Besides the measurable budget impact, a significant share of businesses is observing a growth in wages, a general shortage in expert availability, and the need for more specialists in the field.
Technical expertise and beyond
Citing complexity of IT infrastructure, compliance requirements and the overall desire to protect business assets, companies are highly motivated to grow their security intelligence. In fact, for a third of businesses, the improvement of specialist security expertise is one of the top three drivers for an additional investment in IT Security.
The growing demand is not easy to fulfill due to a lack of available specialists and increasingly complex requirements. Kaspersky Lab employs hundreds of security professionals, and the company’s own recruitment managers report that on average, only one applicant out of forty, meets the strict criteria for an expert position.
But the challenge is not limited to technical know-how. The report quotes Kaspersky Lab’s security experts, who indicate that the need for security managers is even more substantial.
On top of deep technical knowledge, managers’ duties include communication with top management and overseeing the overall strategy – qualities that are especially important, and in fact, more appropriate, for large companies.
The report adds a final touch to the bigger picture of talent shortage with education challenges. Success in IT security requires a certain degree of passion for this particular IT field, willingness to constantly self-educate, and the ability to adapt to an ever-changing threat landscape.
Higher education institutions recognize the need revise their programs, and at the same time acknowledge the challenge of embedding security-oriented thinking into a wide variety of IT courses.
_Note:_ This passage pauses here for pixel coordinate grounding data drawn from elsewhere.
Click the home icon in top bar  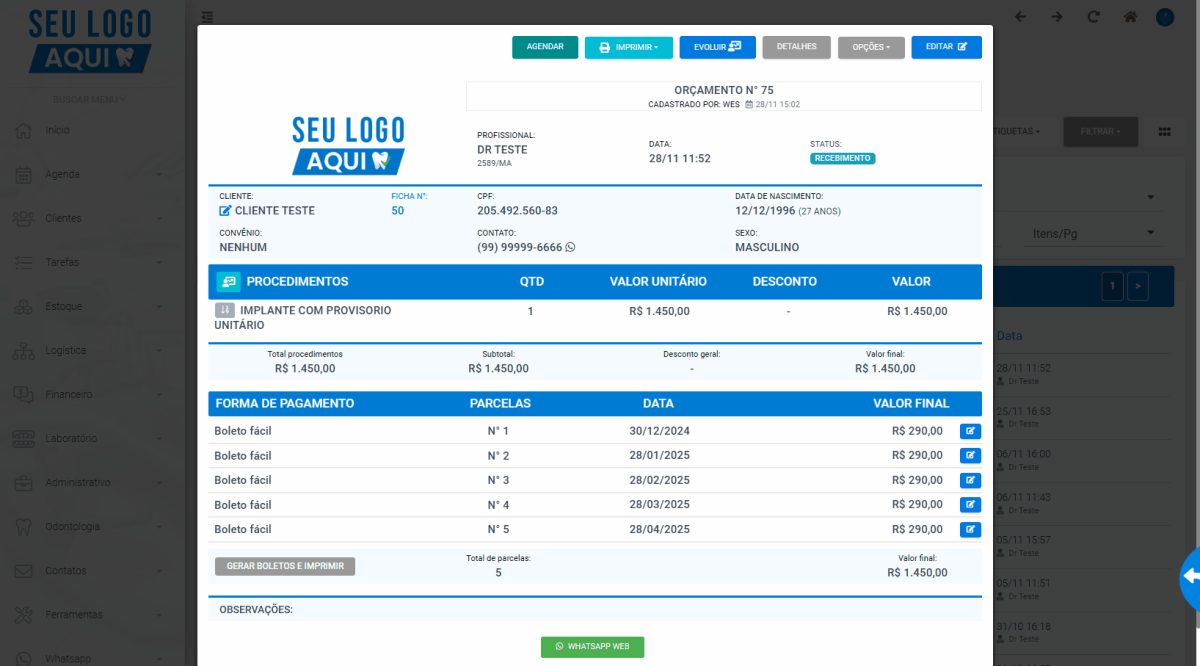[1130, 17]
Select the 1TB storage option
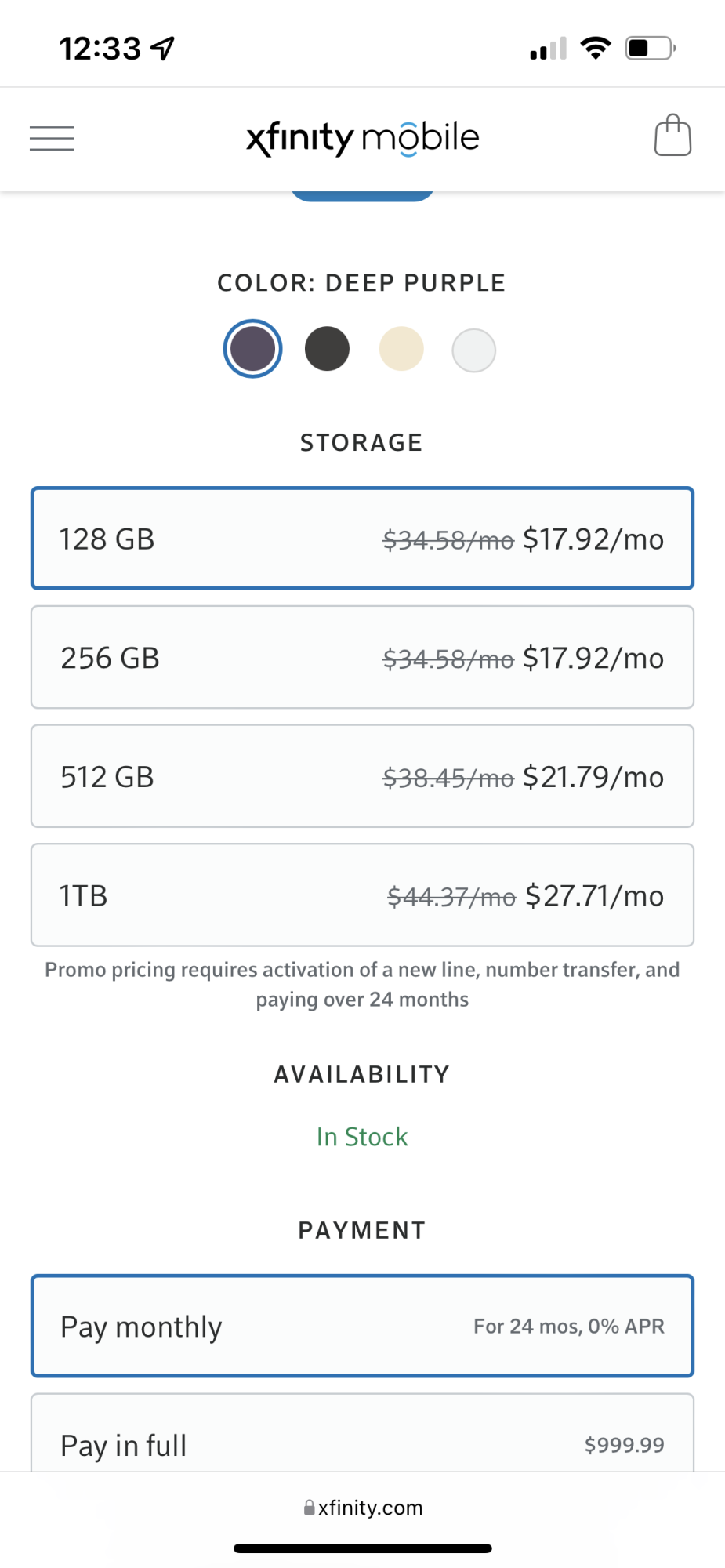The width and height of the screenshot is (725, 1568). 362,895
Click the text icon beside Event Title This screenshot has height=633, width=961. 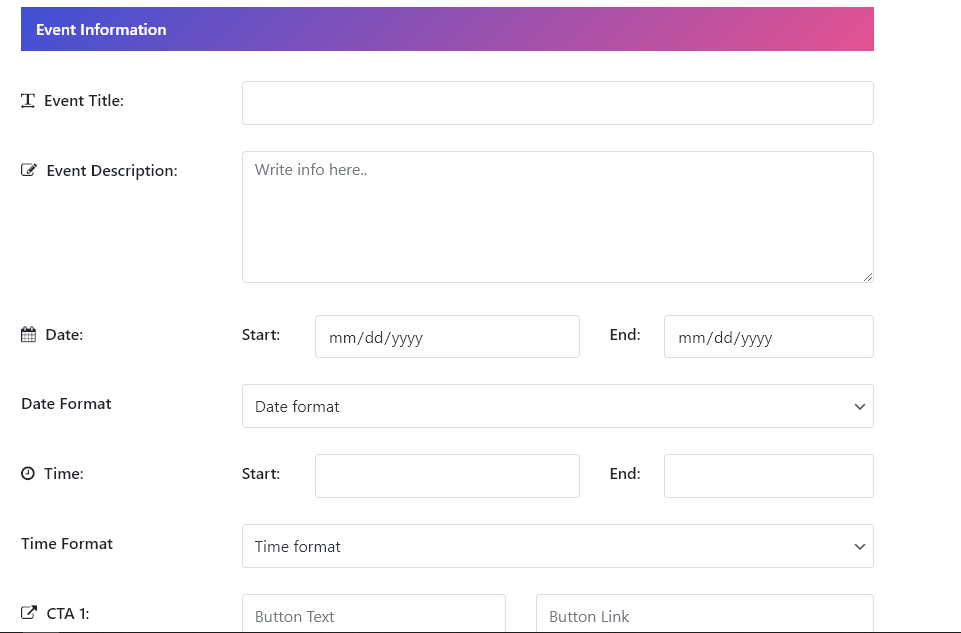[28, 100]
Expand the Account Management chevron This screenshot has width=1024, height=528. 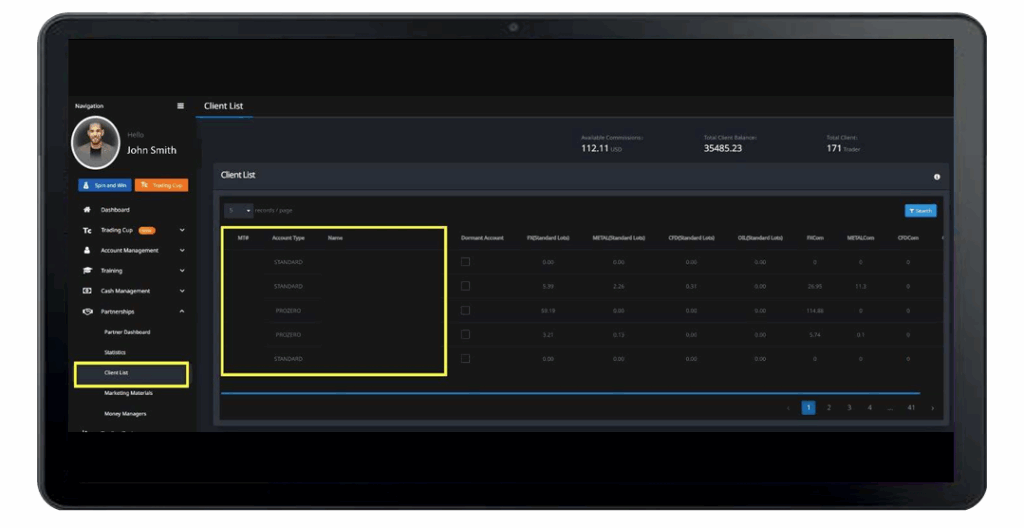182,250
A call to action for the security industry
Overall, 68.5% of companies expect an increase in the number of full-time security experts, with 18.9% expecting a significant increase in headcount. Higher education is an important part of fulfilling such a demand, but this is also a call for a change within the security industry itself.
One of the solutions is to aid universities with relevant experience. Another, and very important in the long term, is to adapt R&D efforts towards the effective sharing of intelligence with corporate customers in the form of threat data feeds, security training and services.
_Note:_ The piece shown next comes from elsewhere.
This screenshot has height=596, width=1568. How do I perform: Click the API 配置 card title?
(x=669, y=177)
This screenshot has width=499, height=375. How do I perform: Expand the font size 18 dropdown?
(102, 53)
A proper combination of security solutions and intelligence is what helps corporate security teams to spend less time on regular cybersecurity incidents and focus on strategic security development and advanced threats. The report provides an example of such vision from Kaspersky Lab’s business experience.
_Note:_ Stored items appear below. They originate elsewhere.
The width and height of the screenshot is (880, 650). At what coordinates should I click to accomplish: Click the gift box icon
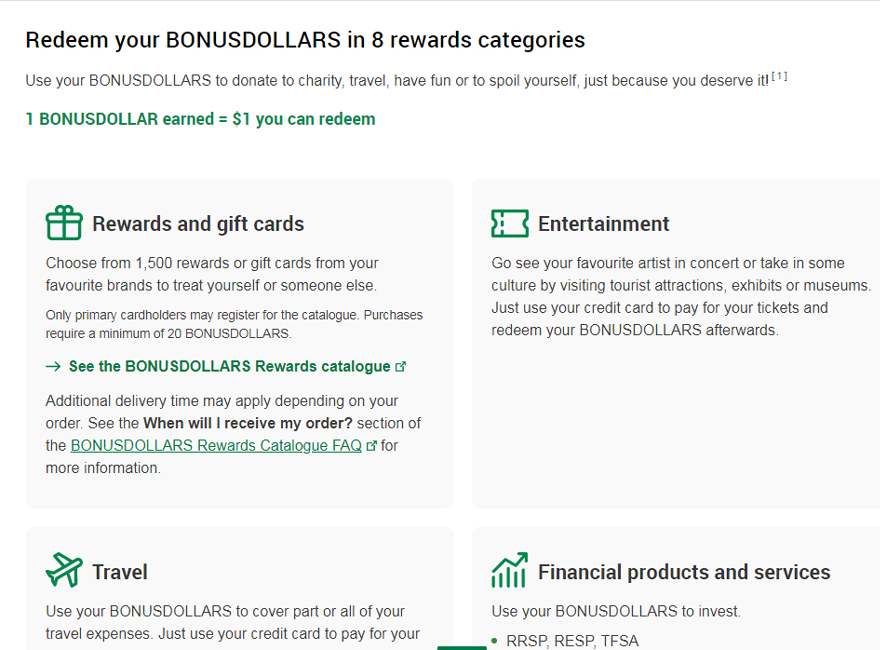pos(64,223)
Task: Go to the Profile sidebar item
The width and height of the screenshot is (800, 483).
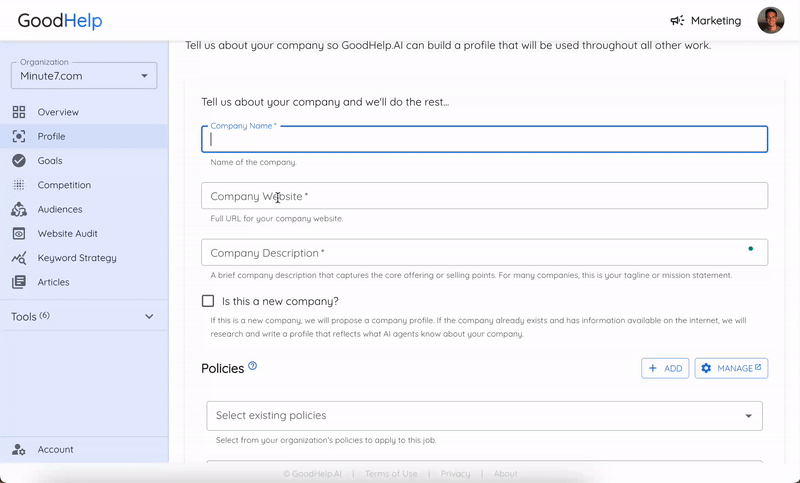Action: click(x=84, y=136)
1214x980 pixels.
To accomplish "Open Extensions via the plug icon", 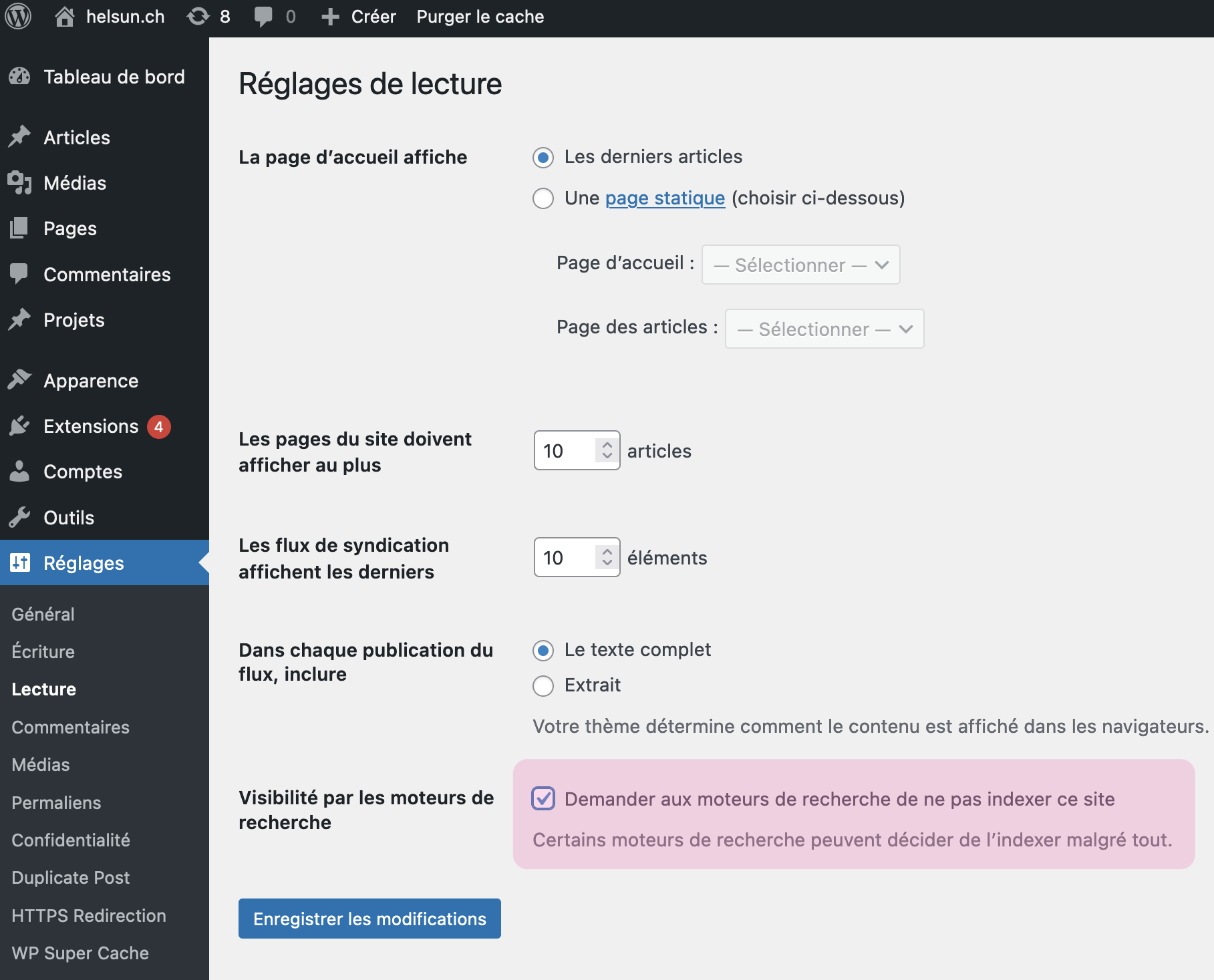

“In this evolving industry the relationship with our customers already goes beyond the shipment of a technology or a product. We need to provide them with the skills and training required to identify on-going attacks. Detailed knowledge about attacks on other businesses, in the form of intelligence reports, is also necessary, along with actionable, machine-readable data about on-going threats. Solving the different challenges of threat prevention, the detection of targeted attacks, incident response and prediction requires a lot of flexibility,” comments Veniamin Levtsov, Vice President, Enterprise Business at Kaspersky Lab.
“As a security vendor we are dedicated to increasing the quality and size of the expert security workforce around the world. Among many projects to support this initiative we are developing IT Security Fundamentals – an educational course that will hopefully help more IT professionals to start their journey in the field of security expertise,” adds Levtsov.